►

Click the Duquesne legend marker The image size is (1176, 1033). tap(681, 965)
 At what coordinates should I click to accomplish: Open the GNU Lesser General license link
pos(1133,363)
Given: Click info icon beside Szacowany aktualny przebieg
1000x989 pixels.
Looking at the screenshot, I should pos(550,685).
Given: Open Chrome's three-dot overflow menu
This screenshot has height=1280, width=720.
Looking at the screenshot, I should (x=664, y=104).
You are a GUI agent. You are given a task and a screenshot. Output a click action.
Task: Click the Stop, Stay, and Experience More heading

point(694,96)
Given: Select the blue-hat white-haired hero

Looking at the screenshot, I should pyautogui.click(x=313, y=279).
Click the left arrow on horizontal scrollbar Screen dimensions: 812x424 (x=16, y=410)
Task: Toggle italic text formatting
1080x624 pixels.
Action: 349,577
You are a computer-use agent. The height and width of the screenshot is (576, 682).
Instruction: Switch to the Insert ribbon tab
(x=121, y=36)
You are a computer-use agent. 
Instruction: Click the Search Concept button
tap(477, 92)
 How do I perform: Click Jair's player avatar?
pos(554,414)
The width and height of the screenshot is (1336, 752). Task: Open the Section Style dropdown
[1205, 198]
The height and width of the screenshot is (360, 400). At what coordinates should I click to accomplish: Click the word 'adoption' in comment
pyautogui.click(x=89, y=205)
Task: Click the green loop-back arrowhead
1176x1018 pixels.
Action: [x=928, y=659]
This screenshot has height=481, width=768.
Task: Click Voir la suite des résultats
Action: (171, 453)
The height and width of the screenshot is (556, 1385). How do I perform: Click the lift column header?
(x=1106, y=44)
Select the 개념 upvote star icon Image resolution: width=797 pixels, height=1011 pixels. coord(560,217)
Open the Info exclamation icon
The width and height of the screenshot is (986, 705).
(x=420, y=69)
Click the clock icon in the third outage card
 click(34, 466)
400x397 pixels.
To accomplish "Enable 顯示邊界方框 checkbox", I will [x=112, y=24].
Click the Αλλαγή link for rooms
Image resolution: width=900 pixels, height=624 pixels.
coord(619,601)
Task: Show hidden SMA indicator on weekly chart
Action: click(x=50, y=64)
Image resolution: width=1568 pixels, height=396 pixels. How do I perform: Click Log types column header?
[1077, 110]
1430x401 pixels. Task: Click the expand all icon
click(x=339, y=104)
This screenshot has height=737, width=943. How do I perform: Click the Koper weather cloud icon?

◄

● **Task brief**
What is needed is an exact copy of all the entries.

● **Response to this task**
Click the Duquesne legend marker The image size is (1176, 1033). tap(681, 965)
 At what coordinates should I click to accomplish: Open the GNU Lesser General license link
pos(1133,363)
Given: Click info icon beside Szacowany aktualny przebieg
1000x989 pixels.
Looking at the screenshot, I should pos(550,685).
Given: Open Chrome's three-dot overflow menu
This screenshot has height=1280, width=720.
Looking at the screenshot, I should (x=664, y=104).
You are a GUI agent. You are given a task and a screenshot. Output a click action.
Task: Click the Stop, Stay, and Experience More heading

point(694,96)
Given: Select the blue-hat white-haired hero

Looking at the screenshot, I should pyautogui.click(x=313, y=279).
Click the left arrow on horizontal scrollbar Screen dimensions: 812x424 (x=16, y=410)
Task: Toggle italic text formatting
1080x624 pixels.
Action: 349,577
You are a computer-use agent. The height and width of the screenshot is (576, 682).
Instruction: Switch to the Insert ribbon tab
(x=121, y=36)
You are a computer-use agent. 
Instruction: Click the Search Concept button
tap(477, 92)
 How do I perform: Click Jair's player avatar?
pos(554,414)
The width and height of the screenshot is (1336, 752). Task: Open the Section Style dropdown
[1205, 198]
The height and width of the screenshot is (360, 400). At what coordinates should I click to accomplish: Click the word 'adoption' in comment
pyautogui.click(x=89, y=205)
Task: Click the green loop-back arrowhead
1176x1018 pixels.
Action: [x=928, y=659]
This screenshot has height=481, width=768.
Task: Click Voir la suite des résultats
Action: (171, 453)
The height and width of the screenshot is (556, 1385). How do I perform: Click the lift column header?
(x=1106, y=44)
Select the 개념 upvote star icon Image resolution: width=797 pixels, height=1011 pixels. coord(560,217)
Open the Info exclamation icon
The width and height of the screenshot is (986, 705).
(x=420, y=69)
Click the clock icon in the third outage card
 click(34, 466)
400x397 pixels.
To accomplish "Enable 顯示邊界方框 checkbox", I will [x=112, y=24].
Click the Αλλαγή link for rooms
Image resolution: width=900 pixels, height=624 pixels.
coord(619,601)
Task: Show hidden SMA indicator on weekly chart
Action: click(x=50, y=64)
Image resolution: width=1568 pixels, height=396 pixels. How do I perform: Click Log types column header?
[1077, 110]
1430x401 pixels. Task: Click the expand all icon
click(x=339, y=104)
This screenshot has height=737, width=943. How do I perform: Click the Koper weather cloud icon?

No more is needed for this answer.